The question is when EVs will begin to look like a good buy. To some degree, that's already starting to happen. In the first six months of 2013, Nissan Leaf Sales more than tripled from the first half of last year to 9,839. Chevy Volt sales rose 11.8 percent to 9,855.
Ford hopes to do the same for the Focus EV. Reuters reported that the company has built 2,517 Focus EVs and sold 1,593, including about 900 in the first half of 2013.
"Ford is finally recognizing that $40,000 for a Focus is a hefty price, even if it doesn't use any gasoline," Hurst told us.
Still, when government incentives are figured in, the costs are becoming tougher to pass up. A Wall Street Journal article in May discussed a suburban Atlanta man whose cost for a Nissan Leaf could be construed as less than $0. After signing up for a 24-month discounted lease, he got a $7,500 federal incentive and a $5,000 Georgia state subsidy -- to go with about $2,400 a year in gasoline savings. "Suddenly, the car puts $2,000 in my pocket," he told the WSJ.
It's not clear how long such incentives will remain in place or whether auto companies can afford more cuts. At this spring's Society of Automotive Engineers World Congress, Chrysler Group CEO Sergio Marchionne said his company loses about $10,000 on every Fiat 500e it sells.
Experts say the incentives will help sell the cars for now. "The price cuts won't be enough to create a huge boost in sales," Hurst said. "But we're definitely going to see a bump up."

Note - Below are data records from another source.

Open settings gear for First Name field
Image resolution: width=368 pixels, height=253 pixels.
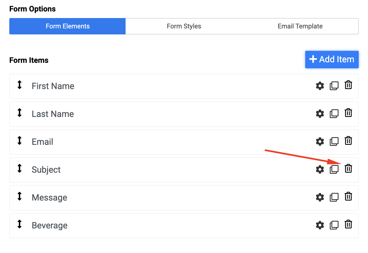tap(320, 86)
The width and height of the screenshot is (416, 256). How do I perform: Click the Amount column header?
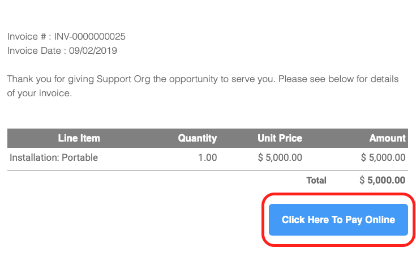[x=388, y=138]
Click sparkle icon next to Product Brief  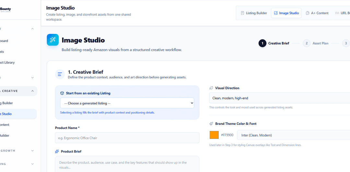pos(57,151)
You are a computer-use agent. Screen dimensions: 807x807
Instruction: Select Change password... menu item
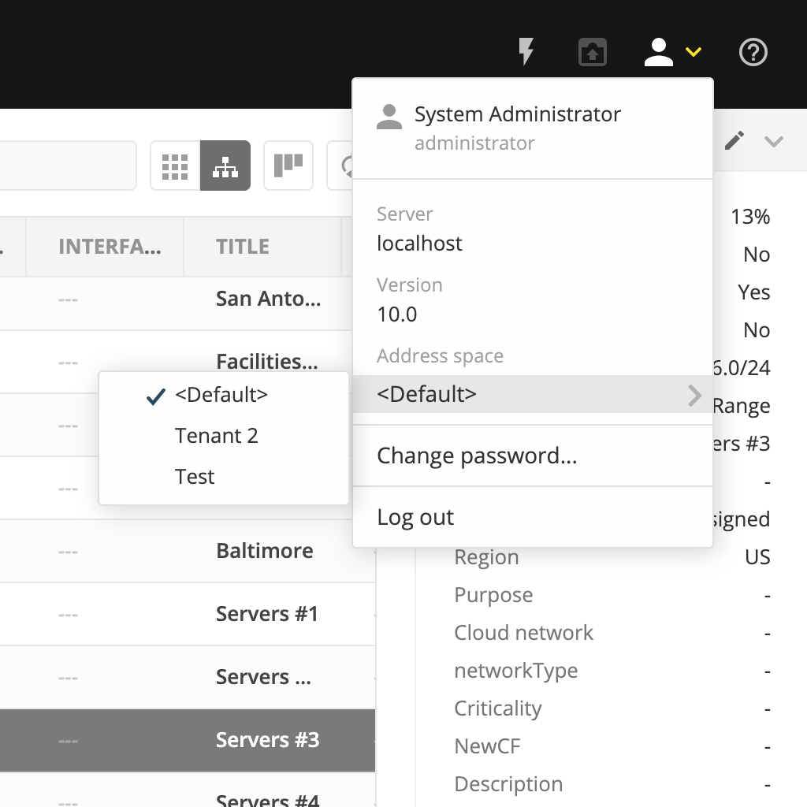[x=478, y=456]
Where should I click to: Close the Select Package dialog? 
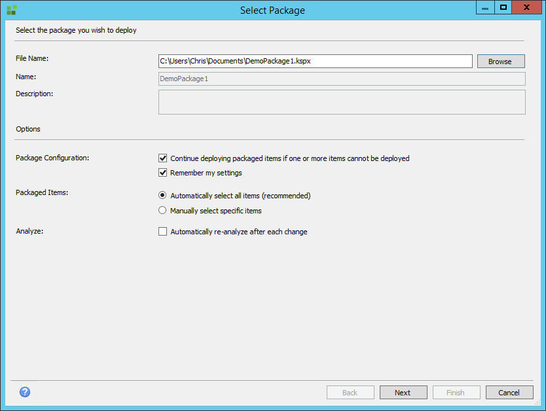click(526, 8)
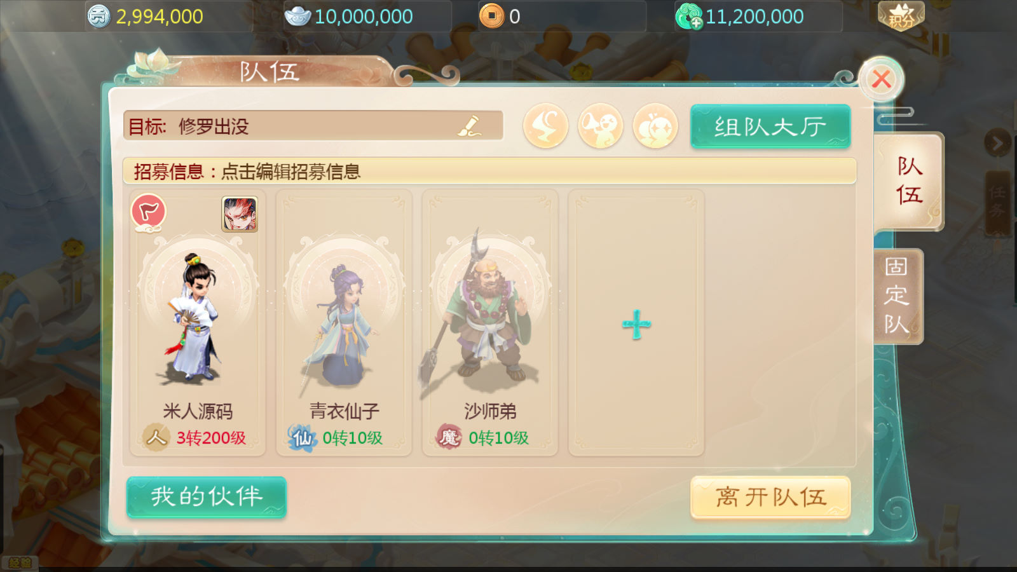
Task: Switch to the 固定队 tab
Action: [896, 296]
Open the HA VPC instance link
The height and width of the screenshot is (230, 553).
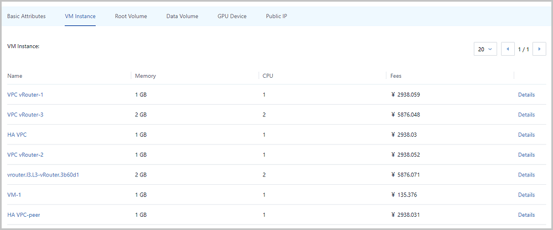[17, 135]
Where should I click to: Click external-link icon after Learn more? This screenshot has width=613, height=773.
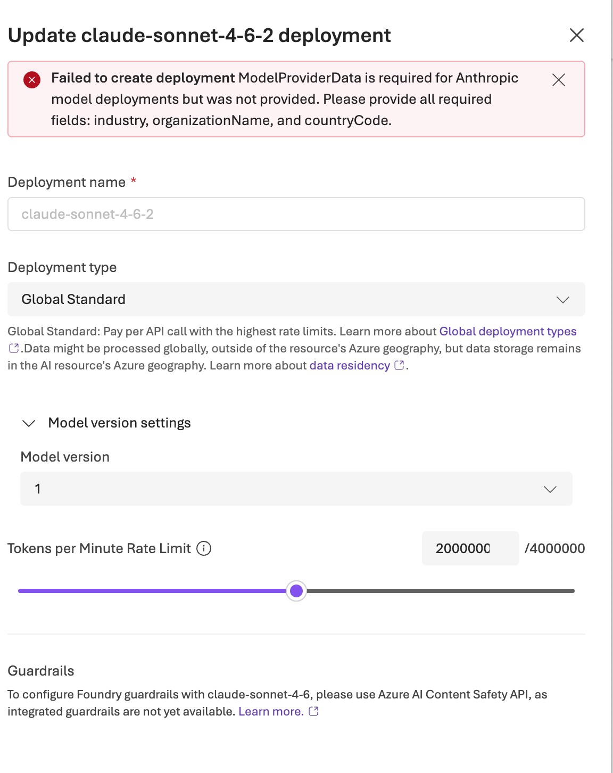tap(313, 711)
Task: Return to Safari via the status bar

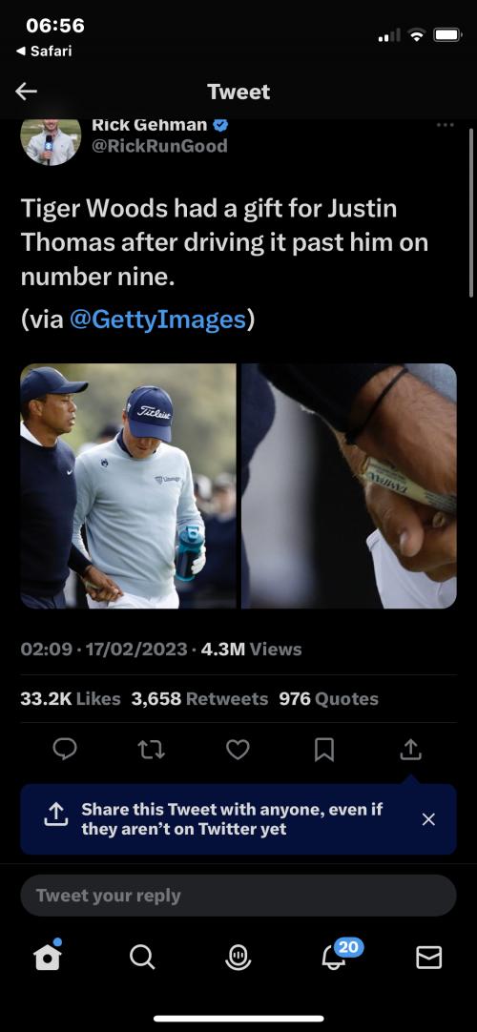Action: click(x=44, y=51)
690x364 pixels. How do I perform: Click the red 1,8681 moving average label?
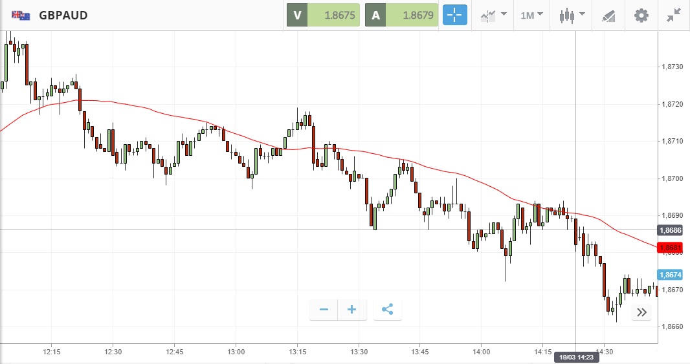tap(669, 248)
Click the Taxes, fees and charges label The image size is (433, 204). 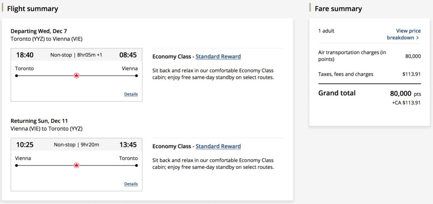click(x=346, y=74)
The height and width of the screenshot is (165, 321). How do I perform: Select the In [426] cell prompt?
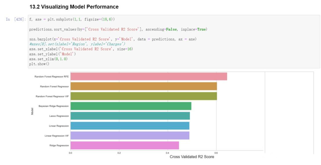pyautogui.click(x=16, y=19)
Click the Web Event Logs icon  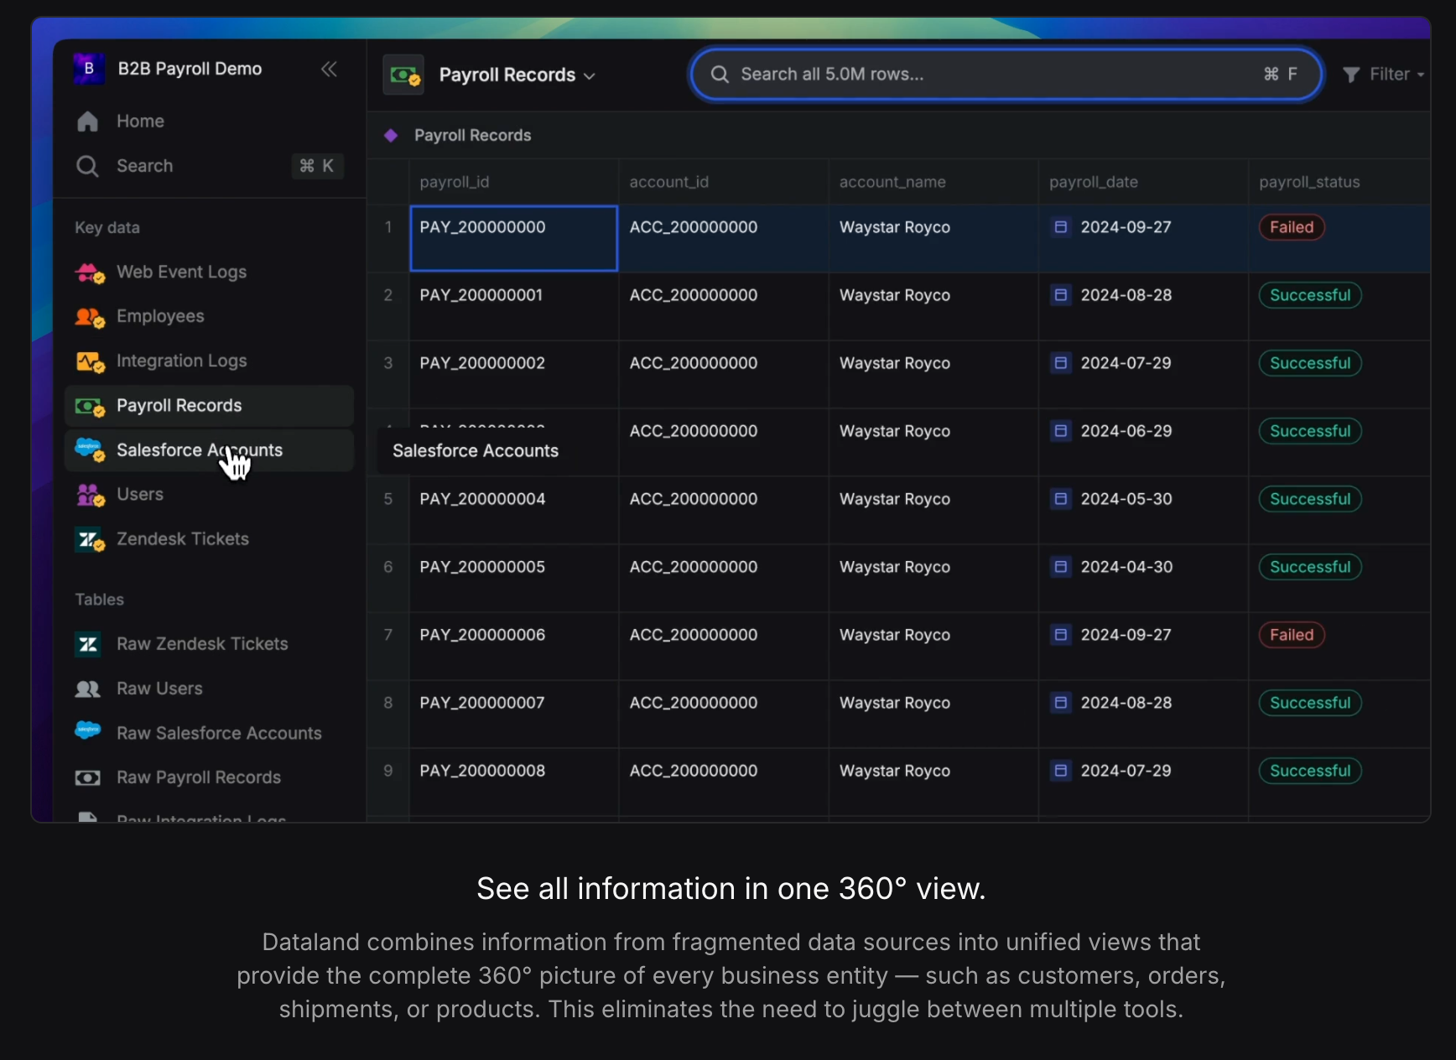pos(90,273)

What would it take to put you in an electric car? If the prices were comparable with those for gasoline-based vehicles, would you make the jump? Tell us in the comment section below.
I appreciate the perspective from rural America. You may be right that the EV is much better suited to urban areas, but perhaps one day there will be an electric car sophisticated enough that this can change. The technology, I think, is certainly available.
I appreciate your opinion and comment, Constitution_man, but to clarify, I don't actually have a lot of discretionary money. ;) And I don't think all gas-powered cars are the devil. I actually live in Europe and drive a diesel-powered VW mini-bus. Not the best thing for the environment! I was just trying to get people to see a bigger picture. Although perhaps as another commenter points out, not even EVs are good for the environment. So I suppose we should all get on our bicycles then!
Warren; I 100% agree with you that pure EV is not for many of us here in rural areas of the US. I might consider a hybrid for a future vehicle; but a pure EV is not feasible for this area here in Southern New Jersey by the coast. In fact, I had to laugh about the comment by Jerry Dicus about "calling AAA". Having been hit by Superstorm Sandy last year which devastated NJ and NY coastal towns; AAA was not even able to respond.
Oops; Power was gone for many days and we were ordered to evacuate. How far would my EV go under those circumstances with wide-spread power outages for many miles along the coastal evacuation routes. Gosh, my Jerrycan of gas was a big help with my ICE when the evacuation notice came.
Pure EV's might be great for urbanites; but those of us out here in Rural America (where most of your food is grown or raised), we all have bigger problems to contend with. It is an 8 mile drive for me to the nearest Gas Station, convenience store, or ATM. If we need groceries or go to the bank; my drive is 15 miles each way.
There are situations where EV's, Hybrids, & ICE's are the best for a particular situation. I do not like to see massive credits/rebates being given out to artificially support & push pure EV's. Each technology has it's advantages for a particular region or a person's driving habits. Somehow, everyone seems to be pushing a "panty hose mentality", where "one size fits all".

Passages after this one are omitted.